Personally, I would want to have about half a dozen vinegars available. They keep better and for longer than oils, so it’s good to have a varied selection suitable for different kinds of salads, confits (preserves) and sometimes cooked dishes.
You will find dozens of designer varieties available but, as always, I say keep it simple and buy the best quality you can afford – some cheaper vinegars are too acidic and lacking in flavour.
Wine vinegar: Originally the French word vinaigre, from which we get our word vinegar, meant sour wine, but now it embraces all similar liquids where alcohol is turned into acetic acid.
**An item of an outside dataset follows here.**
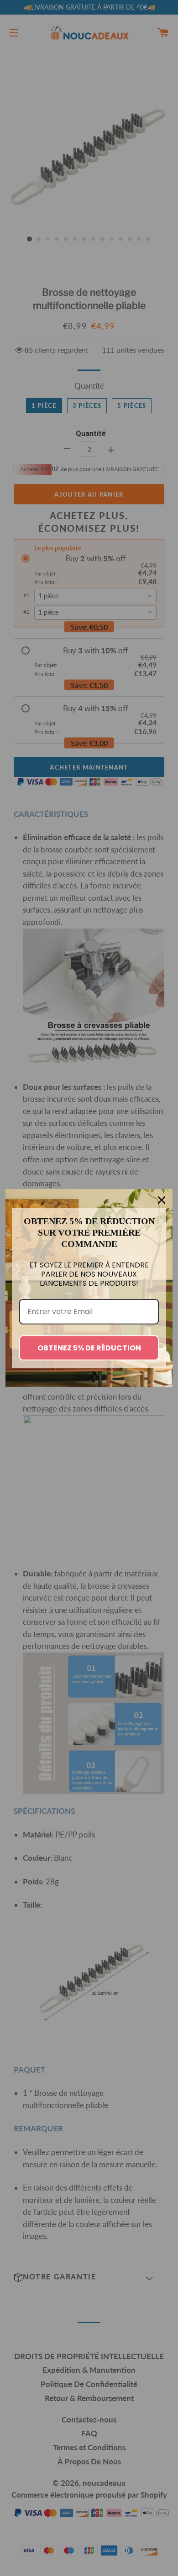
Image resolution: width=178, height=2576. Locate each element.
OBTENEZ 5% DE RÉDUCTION (89, 1348)
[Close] (162, 1200)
As you might expect, wine vinegar comes either red or white, and the best quality is that made by the Orléans method, which, because of its long, slow fermentation in oak casks, has depth of flavour without the overpowering acidity.
Balsamic vinegar: after struggling in the past to find good-quality wine vinegar , when aceto balsamico (as it’s called in Italy) appeared, it was like discovering heaven. It is not a wine vinegar but a grape vinegar, made from fresh-pressed grape juice, aged in barrels of oak, ash, cherry wood, mulberry and juniper – all contributing to its unique flavour. Each year new grape juice is added and skilfully blended over a period of eight to 12 years to produce the dark, sweet-sour amber liquid that makes one of the best salad dressings of all.
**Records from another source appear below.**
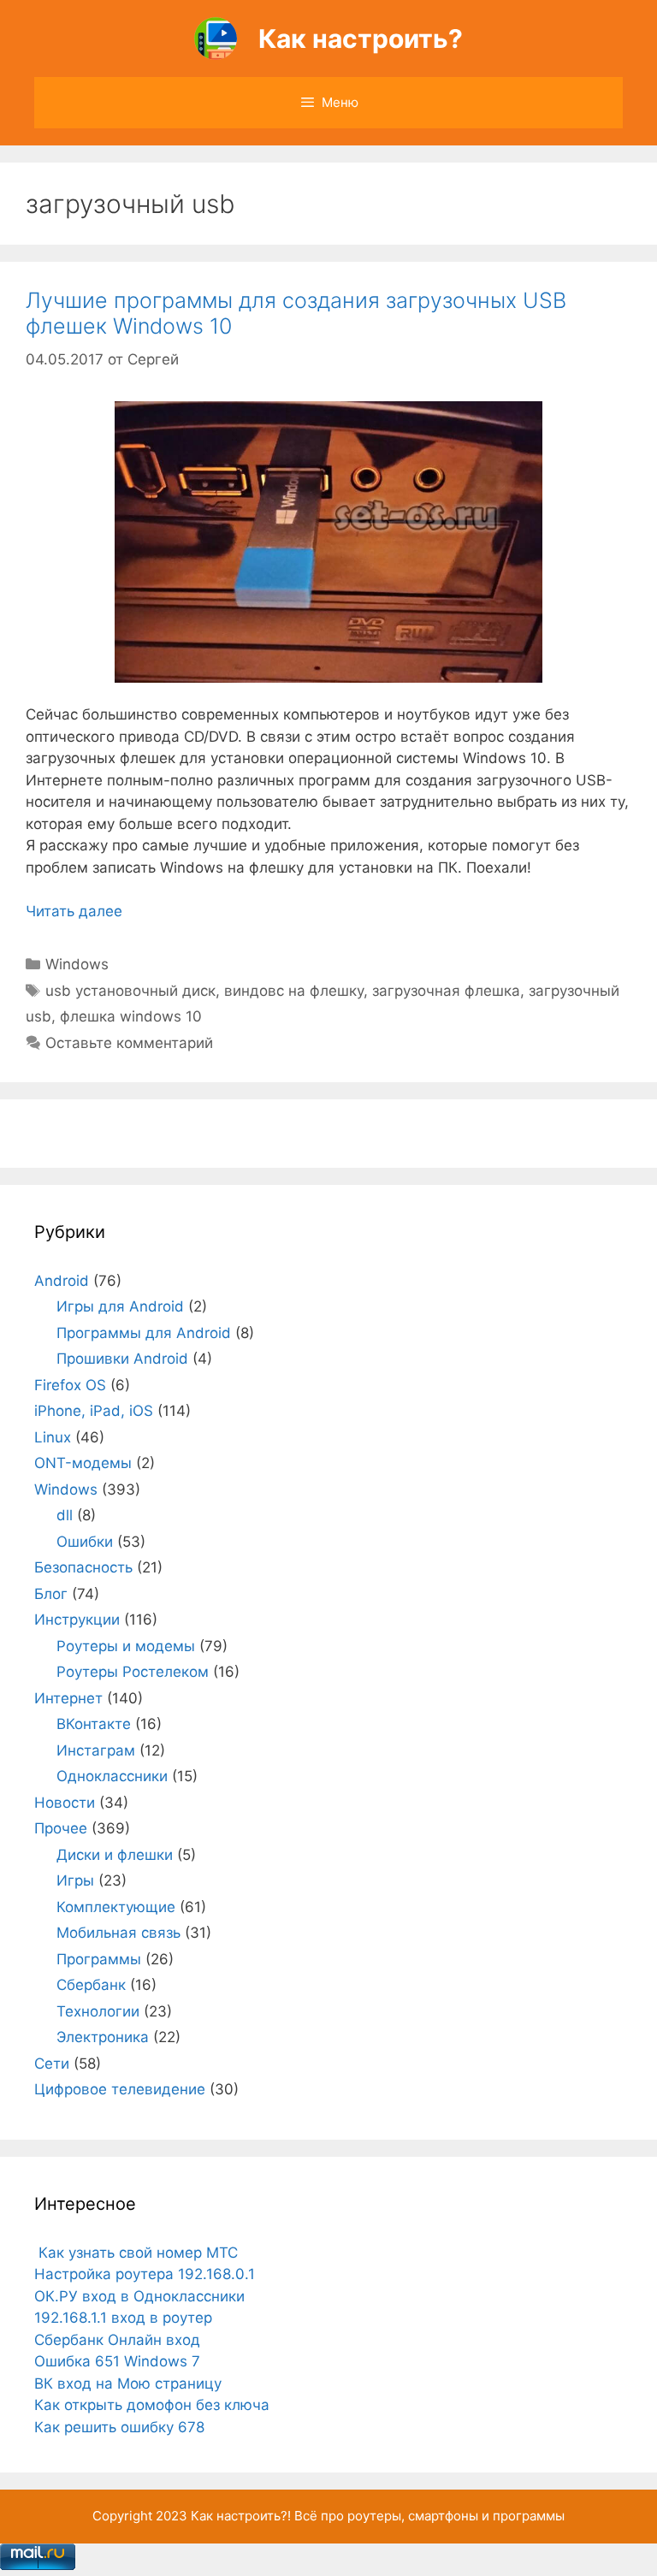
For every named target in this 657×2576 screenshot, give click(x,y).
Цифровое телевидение (119, 2089)
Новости (64, 1802)
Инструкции (77, 1619)
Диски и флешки (114, 1854)
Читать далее (74, 911)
Sherry vinegar: A very special vinegar made, if I may say, from a very special drink. I love Spanish sherry, both to drink and to cook with, and the vinegar from the sherry grape must (newly pressed juice) has its own delightfully rich, sweet, nutty flavour. Though quite different from balsamico, it is equally good sprinkled over salads and cooked vegetables just by itself.
Cider vinegar: As you’d expect, a vinegar distilled from cider, milder and less acidic than wine vinegar. It has a lovely, fragrant apple flavour and is good for salad dressings, particularly if the salad contains fruit.
Rice vinegar: It’s marvellous how vinegar turns up around the world distilled from whatever grows locally, so it’s not surprising that in the Far East vinegar is made from rice. The Japanese have the best quality, and I always have some handy for making oriental salads and dipping sauces.